The Slip Horse Falling Off A Cliff by Sidney Nolan, pictured.
Thursday, January 22
Katie and I go running on Riverside Drive. Since I am aiming to be injury free and recovering from a calf, my trainer gives me specific tasks - this morning it is 10X three-minutes easy running+1 minute walk. We shuffle along the snow-cleared path and it is tits cold (as the Brits would say). This a favorite area of Manhattan especially in autumn when the trees turn yellow and shadowed by late 19th and early twentieth century brownstones this is what New York must have been like over 100 years ago minus the West Side Highway.
Afterwards we stroll by the Blue Moon cafe and I pig out on their pastries and scones and cappucino's which are made properly, excuse me Starbucks. I chat up a French speaking fellow and learn he is from Jamaica then eight years in Paris followed by London and now New York where he owns several restaurants.
I normally would not approach somebody in such a way but then why not? From the morning I catch the tube to Times Square and then shuttle to Grand Central where I have a momentary weepy seeing the enormous American flag and thinking about Barack Obama. Must be the jet lag.
Then lunch with Kim at Yasuda on 43rd street which I think the best sushi in town. The bill would support this. I was at Nobu last week and hands down this place better and I love the receptionist for his afro-style hair - he is Japanese - and I tell him so, which catches him out before we laugh about it. He knows he is all that. I then practice my few words learned from childhood nanny Taka.
Kim runs investments for a foundation and we have a fun conversation about Obama and other things and I enjoy her tune and our shared political and world view. Last I saw her was in London where Sonnet and I joiner her and colleague Niles at the Ivy for an uproarious affair; amongst other things we discuss Elliot Spitzer (Kim on cheating: "three words: 'you're outta here'"). Now Katie and I sit and she types away a correspondence to the Ford Foundation. Sun sets.

- Entries shown:
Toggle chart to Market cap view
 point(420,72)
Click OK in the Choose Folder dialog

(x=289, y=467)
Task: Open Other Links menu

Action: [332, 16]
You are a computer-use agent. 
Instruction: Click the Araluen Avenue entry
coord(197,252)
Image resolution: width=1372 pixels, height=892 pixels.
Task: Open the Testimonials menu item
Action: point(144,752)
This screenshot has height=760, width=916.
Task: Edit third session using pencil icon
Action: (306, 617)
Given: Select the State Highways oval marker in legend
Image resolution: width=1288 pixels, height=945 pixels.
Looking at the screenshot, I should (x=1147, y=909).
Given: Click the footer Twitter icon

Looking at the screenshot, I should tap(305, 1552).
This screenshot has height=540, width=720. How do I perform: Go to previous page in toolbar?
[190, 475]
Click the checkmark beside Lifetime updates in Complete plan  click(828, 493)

- Written tasks:
**a)** From the diary entry, write out again the passage from "Kim runs investments" to "Foundation. Sun sets.".
**b)** Translate this sentence from the diary entry into Spanish: "I normally would not approach somebody in such a way but then why not?"

- Outputs by task:
**a)**
Kim runs investments for a foundation and we have a fun conversation about Obama and other things and I enjoy her tune and our shared political and world view. Last I saw her was in London where Sonnet and I joiner her and colleague Niles at the Ivy for an uproarious affair; amongst other things we discuss Elliot Spitzer (Kim on cheating: "three words: 'you're outta here'"). Now Katie and I sit and she types away a correspondence to the Ford Foundation. Sun sets.

**b)** Normalmente no abordaría a alguien de esa manera, pero ¿por qué no?